WASHINGTON, June 2, 2017 — Having “a decent respect to the opinions of mankind,” to quote the Declaration of Independence, President Donald Trump on Thursday declared the causes which impelled him to the separation of the United States from the Paris Climate Accord.
Trump said from the Rose Garden,
“As President, I can put no other consideration before the wellbeing of American citizens.
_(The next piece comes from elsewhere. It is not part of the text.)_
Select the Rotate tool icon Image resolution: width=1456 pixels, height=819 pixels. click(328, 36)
The Paris Climate Accord is simply the latest example of Washington entering into an agreement that disadvantages the United States to the exclusive benefit of other countries, leaving American workers⏤who I love⏤and taxpayers to absorb to the cost in terms of lost jobs, lower wages, shuttered factories, and vastly diminished economic production.”
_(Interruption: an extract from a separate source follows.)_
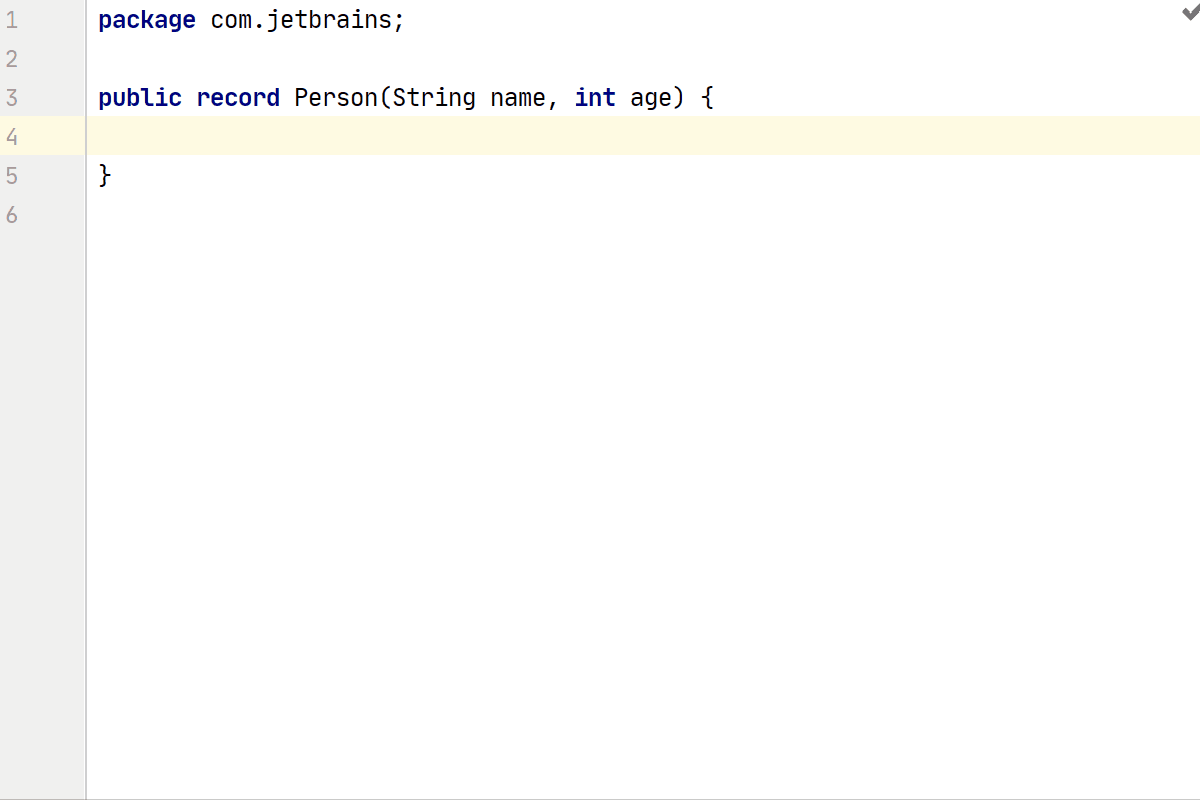The width and height of the screenshot is (1200, 800).
Task: Click line number 5 in the gutter
Action: [12, 176]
And with that, he summarized the true purpose behind the international climate accord: to diminish the liberty of Americans by diminishing the greatest expression of that liberty: their freedom to act.
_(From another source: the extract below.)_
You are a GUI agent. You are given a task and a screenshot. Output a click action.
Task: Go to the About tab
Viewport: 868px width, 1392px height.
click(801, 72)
This has been going on in America for nearly a decade and was perfectly encapsulated in a statement by President Obama’s White House Chief of Staff Rahm Emanuel: “You never let a serious crisis go to waste.”

Rahm Emanuel.
In 2008, the real estate collapse⏤triggered by government-sanctioned subprime lending⏤left America’s private sector in shambles. The resulting economic crisis served as a pretext for the Obama administration and a Democratically-controlled Congress to pass legislation increasing the government’s power over the economy.
The aftermath has hamstrung the U.S. economy for nearly a decade but left our public sector sitting pretty.
According to the Heritage Foundation, private sector employees earn an average hourly wage of $18.27, while workers in the employ of our federal overlords earn 57 percent more, or $28.64 an hour.
Today, supposed climate change is the new crisis that environmental alarmists do not want to “go to waste.” And to avoid ecological Armageddon, the United States must surrender its political and economic sovereignty to a United Nations bureaucracy.
When President Obama signed the Paris climate accord in April, 2016, his press secretary was asked if the pact would be submitted to the U.S. Senate for ratification. “I think it’s hard to take seriously from some members of Congress who deny the fact that climate change exists, that they should have some opportunity to render judgment about a climate change agreement,” said Josh Earnest.

President Obama meets in Paris with climate oligarchs.
Obama and the international climate-change cabal thought that by labeling what is clearly a treaty an “accord,” they could bypass the Senate’s mandated “advice and consent” role under the U.S. Constitution.
Obama thought he could unilaterally commit the United States to reduce carbon emissions by 28 percent in eight years, further crippling our already struggling industrial and energy base and darkening our employment picture. It would also commit U.S. taxpayers to spend trillions of dollars on “green energy” boondoggle projects in the Third World.
But as Trump proved Thursday, the unilateral pen giveth and the unilateral pen taketh away.
While Obama, Democrats, the media and climate-changers the world over would like nothing better than to mandate, against our democratic will, demands on our economic activity and wallets, Americans who treasure ordered liberty under the U.S. Constitution rejoice.
The Declaration of Independence says, “Governments are instituted among Men, deriving their just powers from the consent of the governed – That whenever any form of Government becomes destructive of these ends, it is the Right of the People to alter or to abolish it, and to institute new Government.”
The election of Donald Trump as president last November represented just such an abolishment, and a change in political climate.